Sebagai sebuah organisasi yang dipimpin seorang sosialis komunis, tak heran jika di tubuh API sering disuntikkan propaganda-propaganda komunisme. Pada 9-11 November 1945, API mengadakan kongres pertama mereka di Yogyakarta. Kongres ini dihadiri hampir seluruh organisasi kepemudaan dari seluruh Indonesia. Di sana, baik Wikana maupun Aidit mengajak seluruh organisasi pemuda untuk bergabung menjadi satu organisasi kepemudaan baru. Nantinya organisasi ini dikenal dengan nama Pemuda Sosialis Indonesia (Pesindo). Tercatat enam organisasi setuju melebur menjadi Pesindo. Mereka adalah API sendiri, Pemuda Republik Indonesia (PRI), Angkutan Muda Republik Indonesia (AMRI), Gerakan Pemuda Republik Indonesia (GERPRI), Angkatan Muda Kereta Api (AMKA) dan Angkatan Muda Pos, Tilpun dan Telegrap (AMPTT). Satu organisasi yang menolak bergabung adalah Gerakan Pemuda Islam Indonesia (GPII).

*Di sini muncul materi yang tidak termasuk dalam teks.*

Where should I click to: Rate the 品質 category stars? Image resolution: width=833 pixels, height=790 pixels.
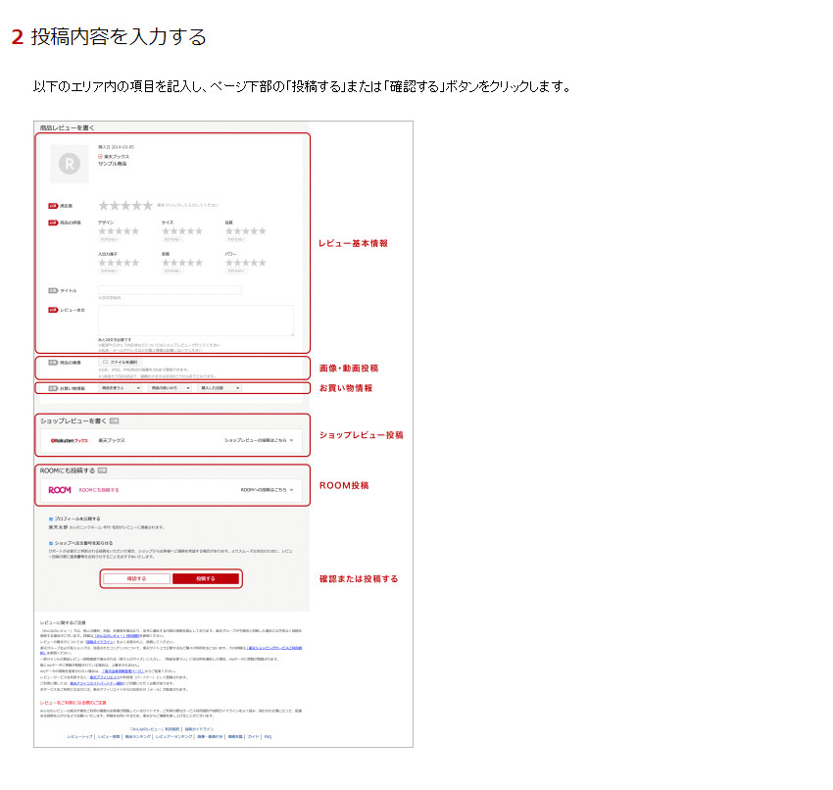coord(245,231)
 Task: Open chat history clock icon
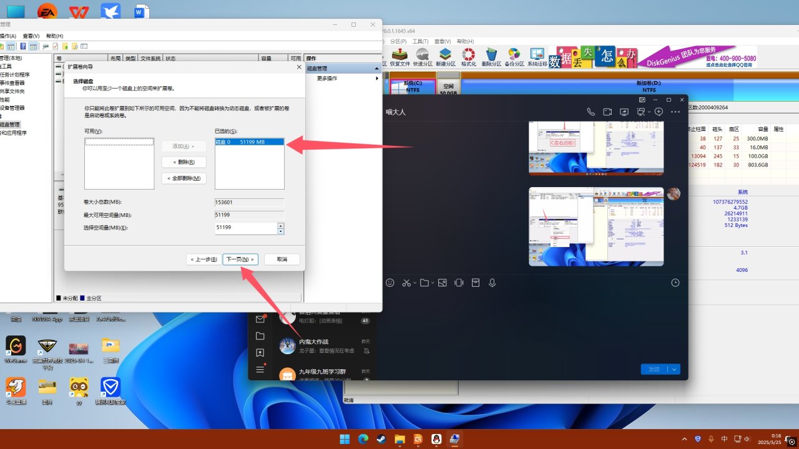coord(675,282)
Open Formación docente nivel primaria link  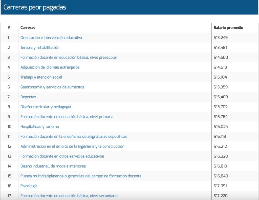(x=67, y=117)
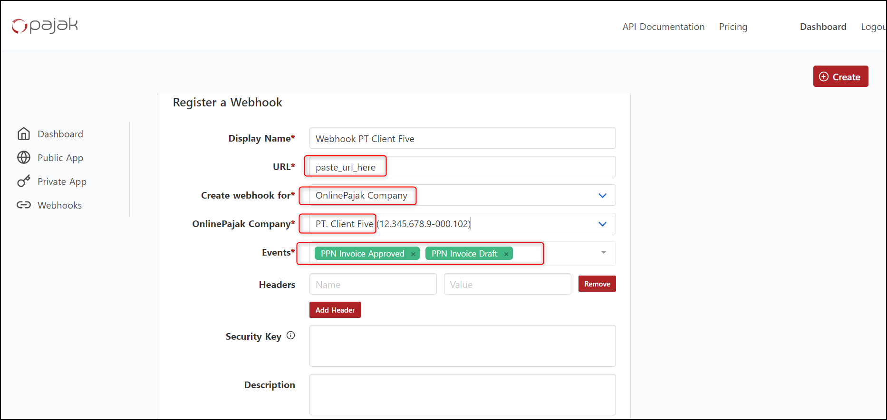
Task: Click the Security Key info icon
Action: click(x=291, y=335)
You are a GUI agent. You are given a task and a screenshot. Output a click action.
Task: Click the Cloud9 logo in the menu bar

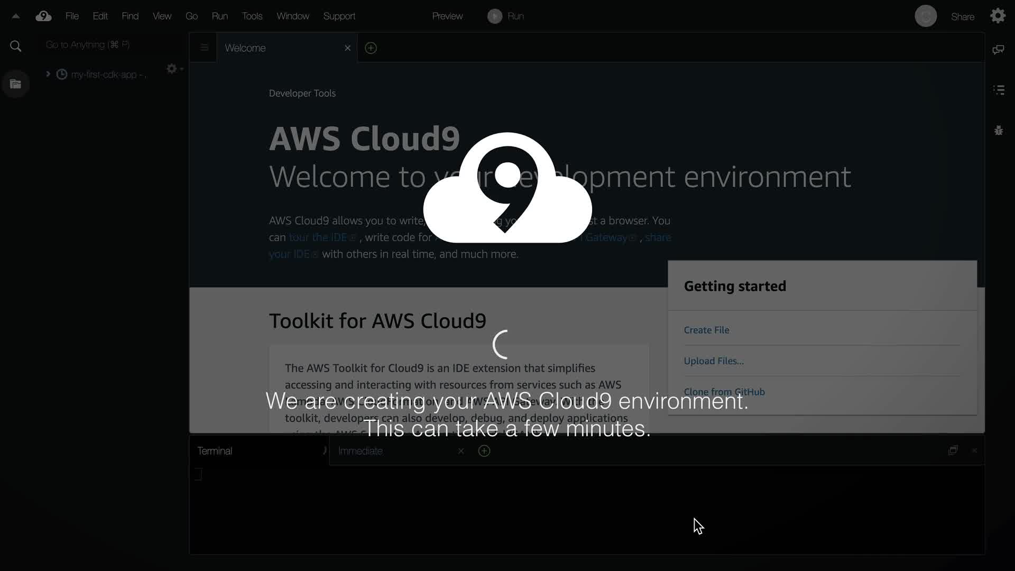[x=43, y=16]
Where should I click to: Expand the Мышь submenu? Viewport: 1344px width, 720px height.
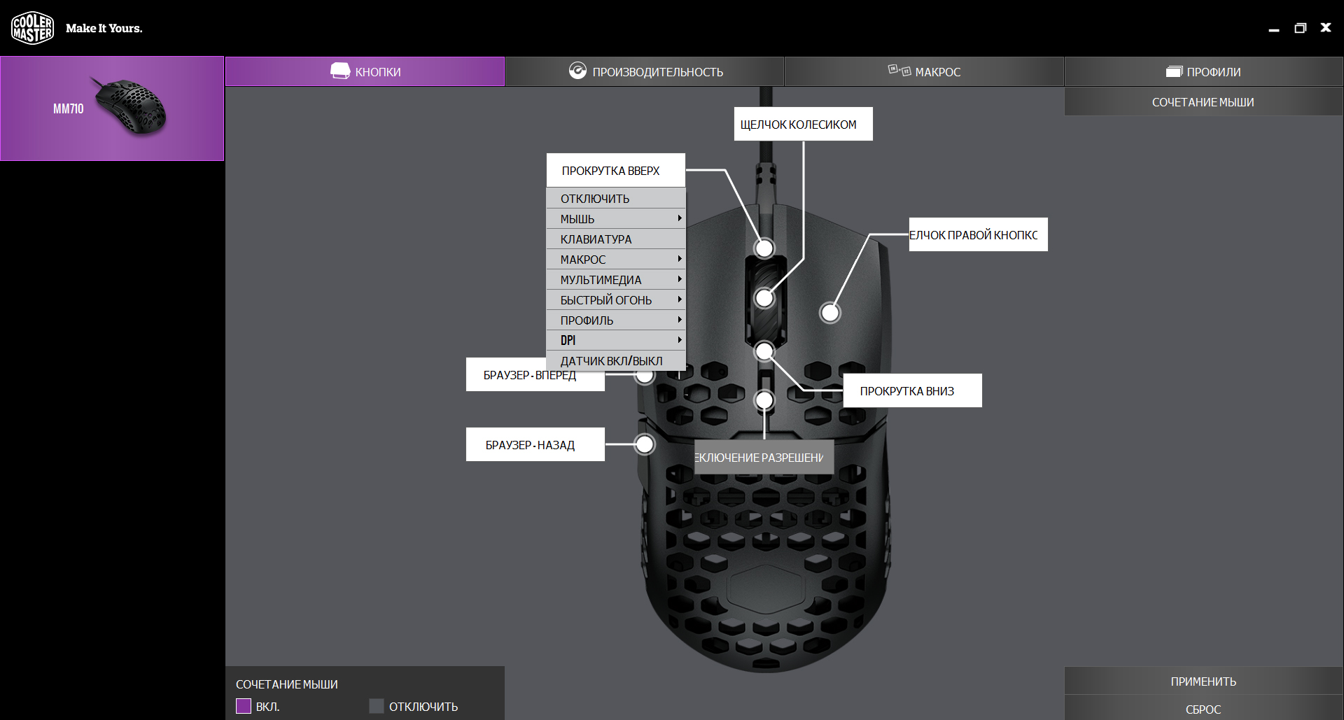(x=616, y=219)
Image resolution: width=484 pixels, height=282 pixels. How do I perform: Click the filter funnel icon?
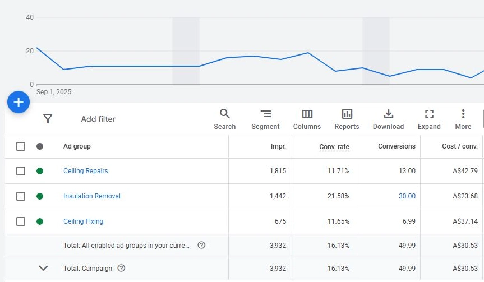pyautogui.click(x=48, y=119)
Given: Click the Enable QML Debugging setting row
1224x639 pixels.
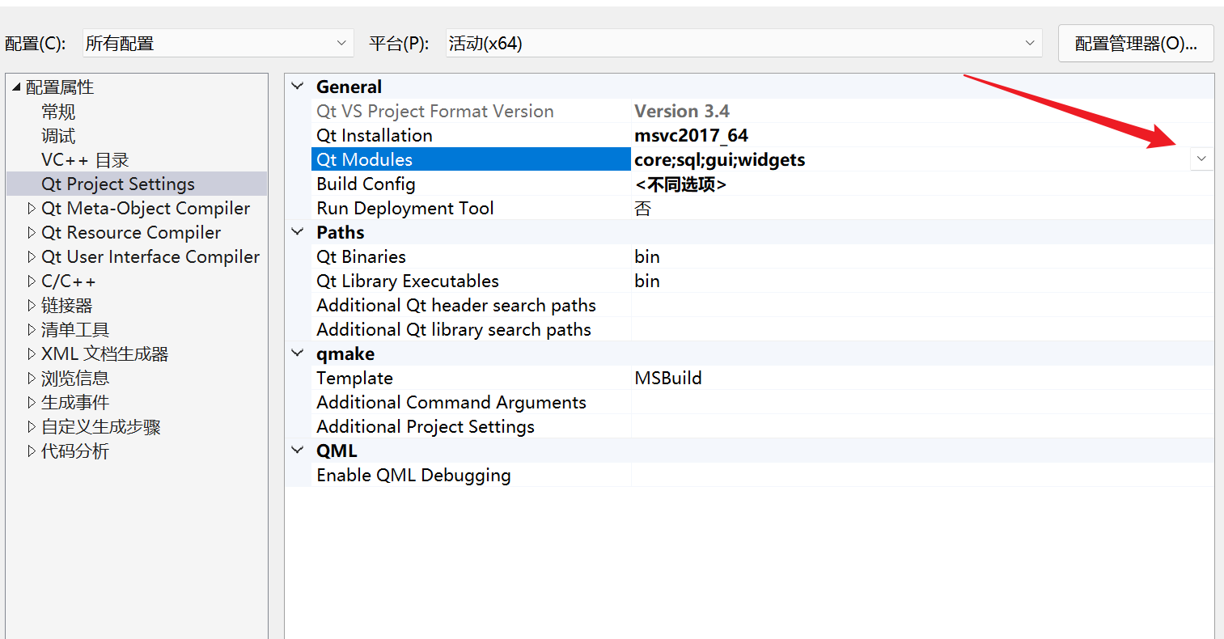Looking at the screenshot, I should (x=413, y=475).
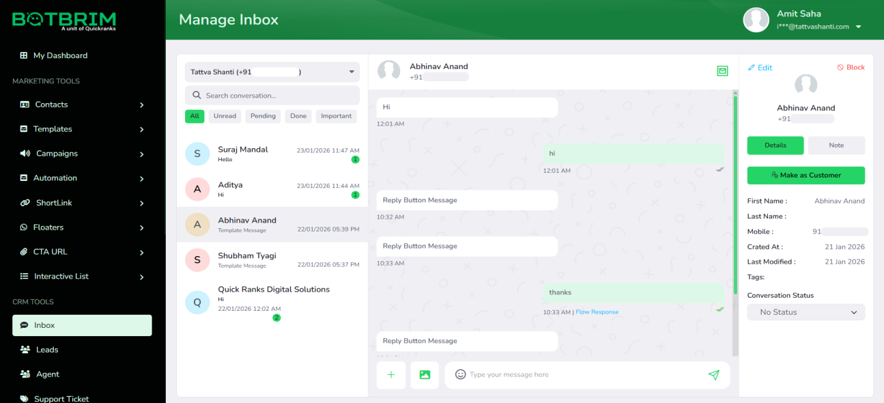This screenshot has height=403, width=884.
Task: Open the Flow Response link
Action: coord(597,312)
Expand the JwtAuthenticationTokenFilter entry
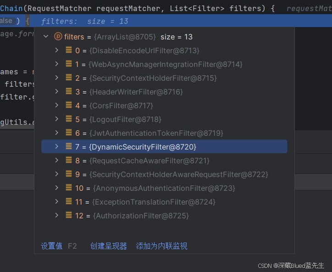 pos(56,133)
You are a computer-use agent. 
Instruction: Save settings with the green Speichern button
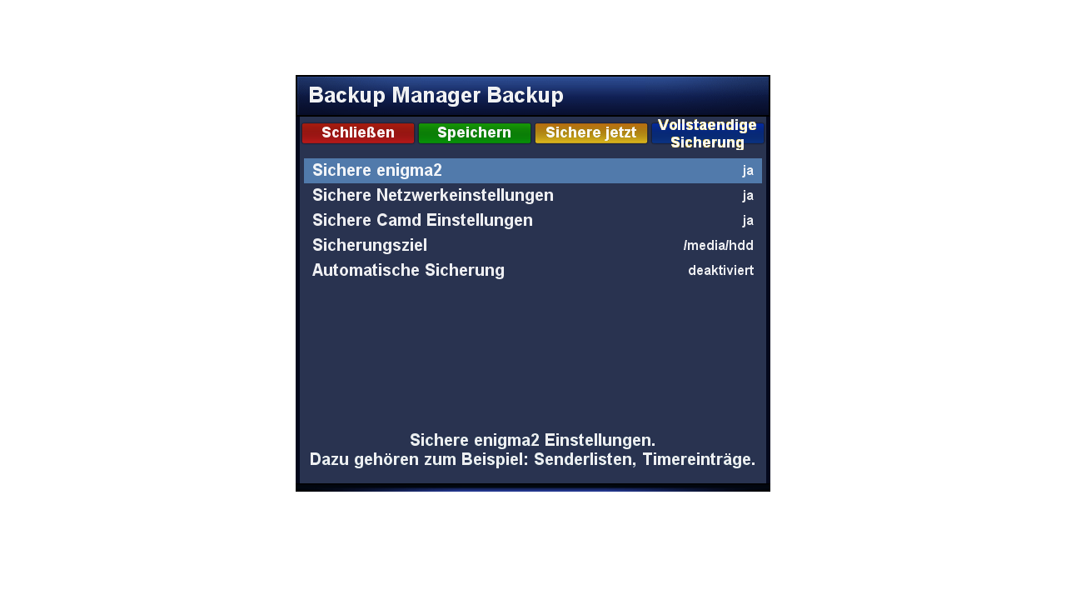(475, 133)
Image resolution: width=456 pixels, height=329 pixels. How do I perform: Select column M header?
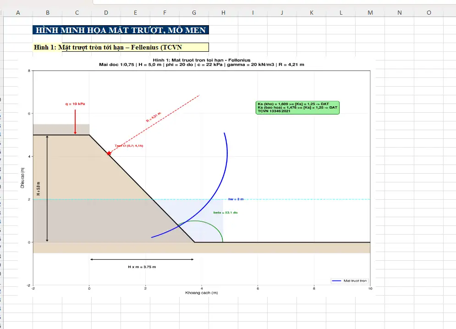[x=370, y=13]
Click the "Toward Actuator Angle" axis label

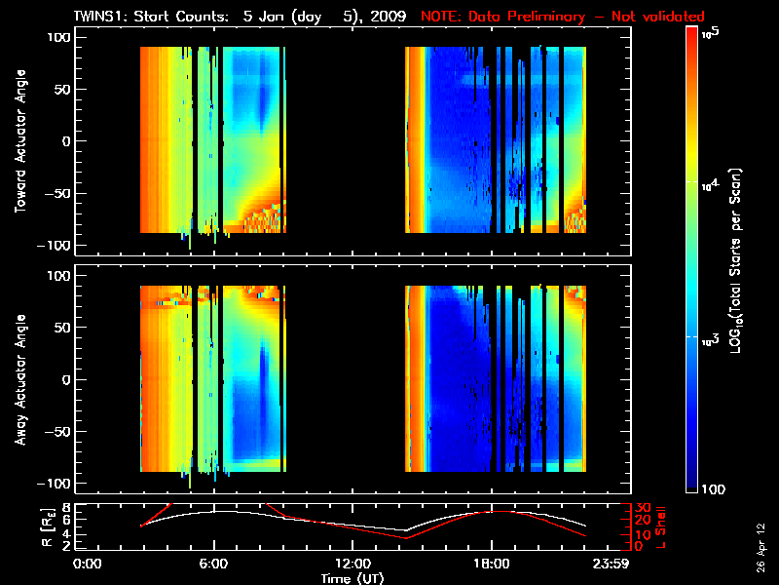pyautogui.click(x=19, y=143)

Lima bulan setelah pembentukan PESINDO di kongres Yogyakarta, tiga organisasi pembentuknya menyatakan keluar. Mereka adalah AMPTT, AMKA dan GERPRI. Pada bulan-bulan pertama sesudah proklamasi belum ada partai politik. Kabinet pertama yang dibentuk waktu itu berbentuk presidentil dengan Sukarno sebagai presiden dan Hatta sebagai wakil presiden, sekaligus perdana menteri dan wakil perdana menteri. Sutan Sjahrir yang belakangan dikenal sebagai perdana menteri (pertama), sebenarnya mulai aktif di kabinet II. Di situ Sjahrir tak hanya menjabat perdana menteri, tetapi juga menteri luar negeri dan dalam negeri terhitung dari 14 November 1945 sampai 12 Maret 1946.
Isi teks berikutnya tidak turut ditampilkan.